The records below should be printed once more, exactly as they appear.
++++ SUPPLIED RECORDS
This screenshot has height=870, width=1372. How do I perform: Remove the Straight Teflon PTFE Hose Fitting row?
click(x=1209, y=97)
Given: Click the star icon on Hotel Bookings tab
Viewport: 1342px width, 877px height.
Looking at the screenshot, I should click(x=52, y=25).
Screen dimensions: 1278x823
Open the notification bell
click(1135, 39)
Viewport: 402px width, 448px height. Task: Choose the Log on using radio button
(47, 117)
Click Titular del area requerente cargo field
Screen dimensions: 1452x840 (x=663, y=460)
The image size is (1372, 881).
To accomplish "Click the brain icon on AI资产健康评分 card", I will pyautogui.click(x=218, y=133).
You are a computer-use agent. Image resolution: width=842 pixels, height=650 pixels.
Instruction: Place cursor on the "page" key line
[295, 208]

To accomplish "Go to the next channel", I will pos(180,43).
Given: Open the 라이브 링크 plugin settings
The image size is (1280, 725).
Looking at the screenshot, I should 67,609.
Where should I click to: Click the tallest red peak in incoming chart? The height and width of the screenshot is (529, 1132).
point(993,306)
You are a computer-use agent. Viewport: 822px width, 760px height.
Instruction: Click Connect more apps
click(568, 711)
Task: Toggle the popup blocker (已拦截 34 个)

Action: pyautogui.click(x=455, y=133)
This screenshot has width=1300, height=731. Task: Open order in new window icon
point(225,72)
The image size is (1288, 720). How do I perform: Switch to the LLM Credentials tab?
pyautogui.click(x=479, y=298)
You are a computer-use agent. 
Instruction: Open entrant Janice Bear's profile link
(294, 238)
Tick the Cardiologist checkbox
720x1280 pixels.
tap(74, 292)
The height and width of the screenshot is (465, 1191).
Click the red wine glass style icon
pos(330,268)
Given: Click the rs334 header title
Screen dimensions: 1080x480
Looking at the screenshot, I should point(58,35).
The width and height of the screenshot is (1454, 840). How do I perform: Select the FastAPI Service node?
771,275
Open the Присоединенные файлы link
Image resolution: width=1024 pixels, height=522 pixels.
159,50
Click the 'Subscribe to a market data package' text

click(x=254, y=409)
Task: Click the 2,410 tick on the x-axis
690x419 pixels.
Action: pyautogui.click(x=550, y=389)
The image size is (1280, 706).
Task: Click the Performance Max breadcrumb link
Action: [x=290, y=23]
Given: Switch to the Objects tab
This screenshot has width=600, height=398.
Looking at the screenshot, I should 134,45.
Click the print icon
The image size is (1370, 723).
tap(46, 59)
++++++++
RESPONSE AREA.
This screenshot has height=870, width=1372. How do I perform: Remove the Straight Teflon PTFE Hose Fitting row?
click(x=1209, y=97)
Given: Click the star icon on Hotel Bookings tab
Viewport: 1342px width, 877px height.
Looking at the screenshot, I should click(x=52, y=25).
Screen dimensions: 1278x823
Open the notification bell
click(1135, 39)
Viewport: 402px width, 448px height. Task: Choose the Log on using radio button
(47, 117)
Click Titular del area requerente cargo field
Screen dimensions: 1452x840 (x=663, y=460)
The image size is (1372, 881).
To accomplish "Click the brain icon on AI资产健康评分 card", I will pyautogui.click(x=218, y=133).
You are a computer-use agent. Image resolution: width=842 pixels, height=650 pixels.
Instruction: Place cursor on the "page" key line
[295, 208]

To accomplish "Go to the next channel", I will pos(180,43).
Given: Open the 라이브 링크 plugin settings
The image size is (1280, 725).
Looking at the screenshot, I should 67,609.
Where should I click to: Click the tallest red peak in incoming chart? The height and width of the screenshot is (529, 1132).
point(993,306)
You are a computer-use agent. Viewport: 822px width, 760px height.
Instruction: Click Connect more apps
click(568, 711)
Task: Toggle the popup blocker (已拦截 34 个)

Action: pyautogui.click(x=455, y=133)
This screenshot has width=1300, height=731. Task: Open order in new window icon
point(225,72)
The image size is (1288, 720). How do I perform: Switch to the LLM Credentials tab?
pyautogui.click(x=479, y=298)
You are a computer-use agent. 
Instruction: Open entrant Janice Bear's profile link
(294, 238)
Tick the Cardiologist checkbox
720x1280 pixels.
tap(74, 292)
The height and width of the screenshot is (465, 1191).
Click the red wine glass style icon
pos(330,268)
Given: Click the rs334 header title
Screen dimensions: 1080x480
Looking at the screenshot, I should point(58,35).
The width and height of the screenshot is (1454, 840). How do I perform: Select the FastAPI Service node?
771,275
Open the Присоединенные файлы link
Image resolution: width=1024 pixels, height=522 pixels.
159,50
Click the 'Subscribe to a market data package' text

click(x=254, y=409)
Task: Click the 2,410 tick on the x-axis
690x419 pixels.
Action: pyautogui.click(x=550, y=389)
The image size is (1280, 706).
Task: Click the Performance Max breadcrumb link
Action: [x=290, y=23]
Given: Switch to the Objects tab
This screenshot has width=600, height=398.
Looking at the screenshot, I should 134,45.
Click the print icon
The image size is (1370, 723).
tap(46, 59)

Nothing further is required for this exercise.